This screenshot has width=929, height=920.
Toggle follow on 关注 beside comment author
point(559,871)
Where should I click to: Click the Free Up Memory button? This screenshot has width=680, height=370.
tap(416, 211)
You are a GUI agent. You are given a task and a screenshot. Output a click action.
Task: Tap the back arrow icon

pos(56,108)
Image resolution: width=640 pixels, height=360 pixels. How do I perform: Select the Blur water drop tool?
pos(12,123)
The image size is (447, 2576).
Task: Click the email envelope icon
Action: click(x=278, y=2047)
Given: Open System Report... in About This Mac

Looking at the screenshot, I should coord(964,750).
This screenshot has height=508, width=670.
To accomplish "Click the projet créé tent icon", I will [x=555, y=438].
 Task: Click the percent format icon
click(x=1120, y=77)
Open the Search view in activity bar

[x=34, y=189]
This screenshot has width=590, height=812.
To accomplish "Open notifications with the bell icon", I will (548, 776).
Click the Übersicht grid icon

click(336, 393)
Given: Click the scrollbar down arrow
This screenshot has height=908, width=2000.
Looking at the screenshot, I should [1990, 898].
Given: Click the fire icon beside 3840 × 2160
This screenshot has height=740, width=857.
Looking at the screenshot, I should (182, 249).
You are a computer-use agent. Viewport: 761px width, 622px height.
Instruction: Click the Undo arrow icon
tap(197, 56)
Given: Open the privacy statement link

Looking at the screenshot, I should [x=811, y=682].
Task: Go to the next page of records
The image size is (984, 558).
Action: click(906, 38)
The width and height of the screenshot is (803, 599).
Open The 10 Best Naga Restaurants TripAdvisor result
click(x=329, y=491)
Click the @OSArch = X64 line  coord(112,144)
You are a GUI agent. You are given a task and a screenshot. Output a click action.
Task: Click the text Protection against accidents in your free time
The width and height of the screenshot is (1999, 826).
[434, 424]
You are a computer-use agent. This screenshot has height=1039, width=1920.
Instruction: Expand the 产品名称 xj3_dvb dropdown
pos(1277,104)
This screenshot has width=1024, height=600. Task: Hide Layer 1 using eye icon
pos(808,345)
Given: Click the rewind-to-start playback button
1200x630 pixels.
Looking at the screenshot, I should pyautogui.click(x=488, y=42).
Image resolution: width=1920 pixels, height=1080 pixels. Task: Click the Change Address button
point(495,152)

══════════════════════════════

- Set task
Copy out every line above, word for word, with nothing changed or left out.

- Answer to this problem
This screenshot has width=929, height=920.
Toggle follow on 关注 beside comment author
point(559,871)
Where should I click to: Click the Free Up Memory button? This screenshot has width=680, height=370.
tap(416, 211)
You are a GUI agent. You are given a task and a screenshot. Output a click action.
Task: Tap the back arrow icon

pos(56,108)
Image resolution: width=640 pixels, height=360 pixels. How do I perform: Select the Blur water drop tool?
pos(12,123)
The image size is (447, 2576).
Task: Click the email envelope icon
Action: click(x=278, y=2047)
Given: Open System Report... in About This Mac

Looking at the screenshot, I should coord(964,750).
This screenshot has height=508, width=670.
To accomplish "Click the projet créé tent icon", I will [x=555, y=438].
 Task: Click the percent format icon
click(x=1120, y=77)
Open the Search view in activity bar

[x=34, y=189]
This screenshot has width=590, height=812.
To accomplish "Open notifications with the bell icon", I will (548, 776).
Click the Übersicht grid icon

click(336, 393)
Given: Click the scrollbar down arrow
This screenshot has height=908, width=2000.
Looking at the screenshot, I should [1990, 898].
Given: Click the fire icon beside 3840 × 2160
This screenshot has height=740, width=857.
Looking at the screenshot, I should (182, 249).
You are a computer-use agent. Viewport: 761px width, 622px height.
Instruction: Click the Undo arrow icon
tap(197, 56)
Given: Open the privacy statement link

Looking at the screenshot, I should [x=811, y=682].
Task: Go to the next page of records
The image size is (984, 558).
Action: click(906, 38)
The width and height of the screenshot is (803, 599).
Open The 10 Best Naga Restaurants TripAdvisor result
click(x=329, y=491)
Click the @OSArch = X64 line  coord(112,144)
You are a GUI agent. You are given a task and a screenshot. Output a click action.
Task: Click the text Protection against accidents in your free time
The width and height of the screenshot is (1999, 826).
[434, 424]
You are a computer-use agent. This screenshot has height=1039, width=1920.
Instruction: Expand the 产品名称 xj3_dvb dropdown
pos(1277,104)
This screenshot has width=1024, height=600. Task: Hide Layer 1 using eye icon
pos(808,345)
Given: Click the rewind-to-start playback button
1200x630 pixels.
Looking at the screenshot, I should pyautogui.click(x=488, y=42).
Image resolution: width=1920 pixels, height=1080 pixels. Task: Click the Change Address button
point(495,152)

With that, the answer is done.